## WHAT IS REQUIRED:
Transcribe the material exactly, from its very beginning through the line containing "pos(454,118)", with both ends included. Omit the pictures from your answer.

---- DATA LISTING

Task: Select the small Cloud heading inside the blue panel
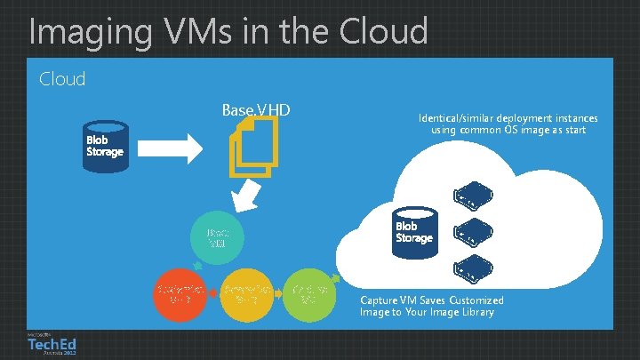pos(62,79)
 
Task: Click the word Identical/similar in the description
pos(454,118)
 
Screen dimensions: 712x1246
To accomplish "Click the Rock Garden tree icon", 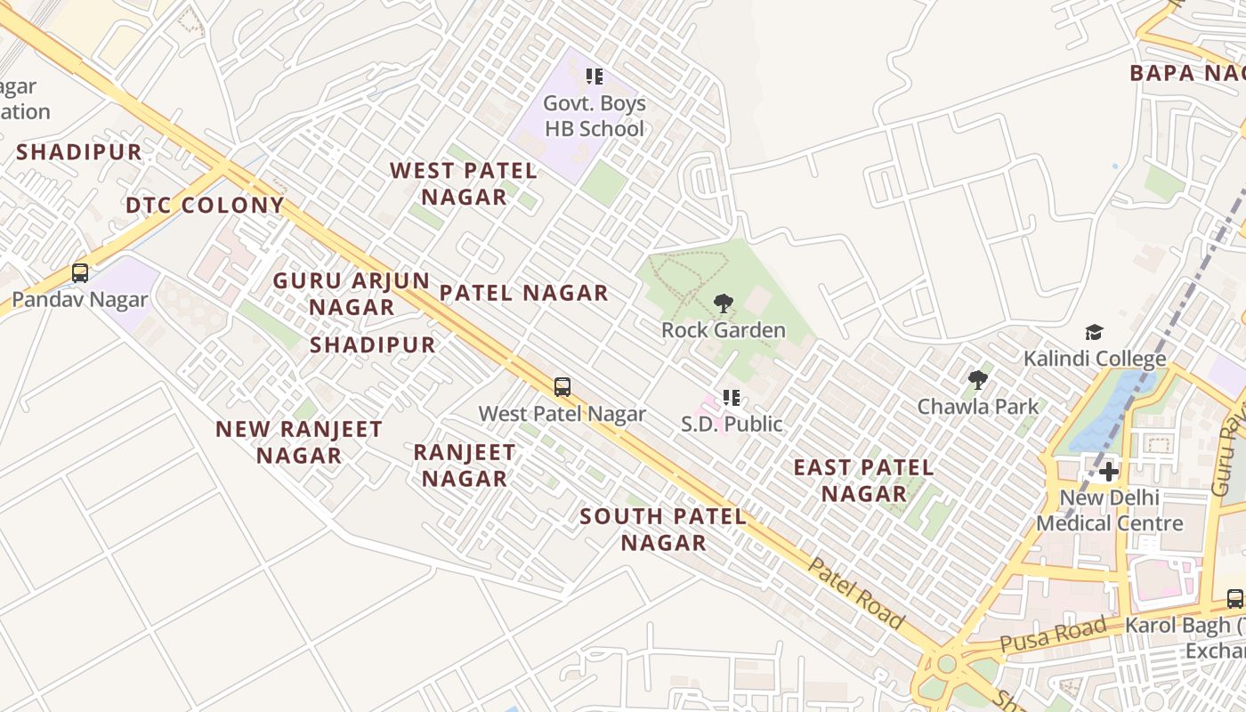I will [x=724, y=303].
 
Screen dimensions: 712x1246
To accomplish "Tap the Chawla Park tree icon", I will [x=978, y=380].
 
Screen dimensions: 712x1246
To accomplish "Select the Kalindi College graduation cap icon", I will [x=1094, y=333].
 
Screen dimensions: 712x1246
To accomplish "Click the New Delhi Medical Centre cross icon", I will [x=1109, y=471].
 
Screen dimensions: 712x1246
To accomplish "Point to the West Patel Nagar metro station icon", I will [x=562, y=387].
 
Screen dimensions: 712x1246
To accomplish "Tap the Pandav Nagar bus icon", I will [x=80, y=273].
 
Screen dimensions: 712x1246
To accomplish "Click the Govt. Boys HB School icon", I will [x=594, y=77].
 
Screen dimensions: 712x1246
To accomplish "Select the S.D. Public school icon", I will [x=732, y=398].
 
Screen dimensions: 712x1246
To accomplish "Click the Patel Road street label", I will [x=856, y=594].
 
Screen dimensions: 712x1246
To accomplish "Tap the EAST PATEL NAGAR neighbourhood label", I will [x=863, y=480].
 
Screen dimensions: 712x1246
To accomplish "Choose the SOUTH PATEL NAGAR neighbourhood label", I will [x=663, y=529].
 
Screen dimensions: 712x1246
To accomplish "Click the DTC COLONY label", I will [x=205, y=206].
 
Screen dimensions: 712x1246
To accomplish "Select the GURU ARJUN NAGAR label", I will [x=351, y=294].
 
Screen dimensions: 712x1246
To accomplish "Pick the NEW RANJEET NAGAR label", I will [x=299, y=441].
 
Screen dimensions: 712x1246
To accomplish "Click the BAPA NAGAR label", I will [x=1186, y=74].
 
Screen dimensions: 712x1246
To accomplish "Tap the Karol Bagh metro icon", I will [x=1234, y=598].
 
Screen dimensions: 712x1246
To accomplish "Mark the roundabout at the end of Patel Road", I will [x=946, y=664].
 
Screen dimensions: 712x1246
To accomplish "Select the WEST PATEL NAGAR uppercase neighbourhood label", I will [x=464, y=183].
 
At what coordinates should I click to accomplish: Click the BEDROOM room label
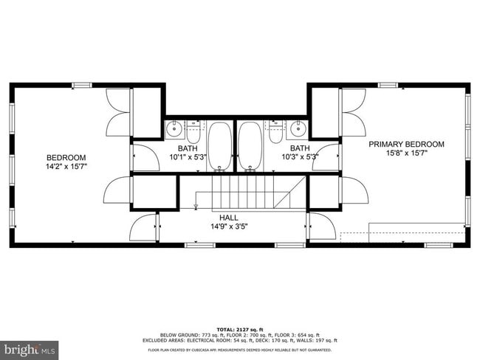(66, 157)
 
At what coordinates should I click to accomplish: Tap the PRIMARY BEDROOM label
(407, 144)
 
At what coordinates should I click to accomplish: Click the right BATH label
(299, 148)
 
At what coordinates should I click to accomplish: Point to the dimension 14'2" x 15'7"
(66, 167)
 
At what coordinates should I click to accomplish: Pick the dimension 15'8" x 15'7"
(407, 154)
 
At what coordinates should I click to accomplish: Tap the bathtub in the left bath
(220, 145)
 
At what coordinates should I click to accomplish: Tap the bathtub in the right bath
(250, 145)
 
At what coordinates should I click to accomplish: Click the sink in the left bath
(174, 129)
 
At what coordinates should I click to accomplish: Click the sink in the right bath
(298, 129)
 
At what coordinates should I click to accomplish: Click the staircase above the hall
(251, 192)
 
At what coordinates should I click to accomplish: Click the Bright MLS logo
(30, 347)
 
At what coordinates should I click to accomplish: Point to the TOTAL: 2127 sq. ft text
(240, 328)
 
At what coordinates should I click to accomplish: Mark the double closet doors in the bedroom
(118, 112)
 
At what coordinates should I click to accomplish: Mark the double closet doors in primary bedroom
(352, 112)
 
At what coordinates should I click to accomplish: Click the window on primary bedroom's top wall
(388, 85)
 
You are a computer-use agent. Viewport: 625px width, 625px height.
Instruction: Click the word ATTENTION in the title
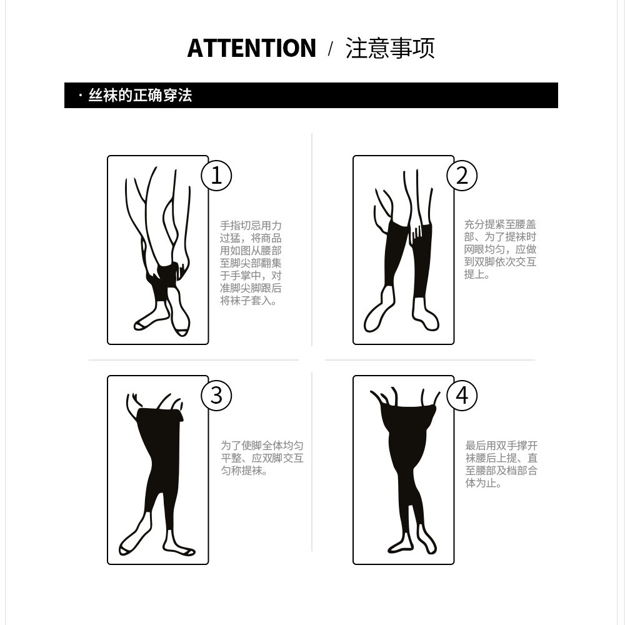coord(251,48)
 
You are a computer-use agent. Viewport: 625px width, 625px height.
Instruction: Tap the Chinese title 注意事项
coord(390,48)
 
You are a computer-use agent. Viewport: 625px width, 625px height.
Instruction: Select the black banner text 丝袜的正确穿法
coord(140,95)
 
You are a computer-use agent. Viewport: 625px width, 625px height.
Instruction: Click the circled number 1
coord(216,176)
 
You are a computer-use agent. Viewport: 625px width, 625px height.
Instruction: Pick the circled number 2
coord(462,176)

--------

## PROBLEM SOLUTION:
Task: Select the small Cloud heading inside the blue panel
pos(62,79)
 
Task: Click the word Identical/similar in the description
pos(454,118)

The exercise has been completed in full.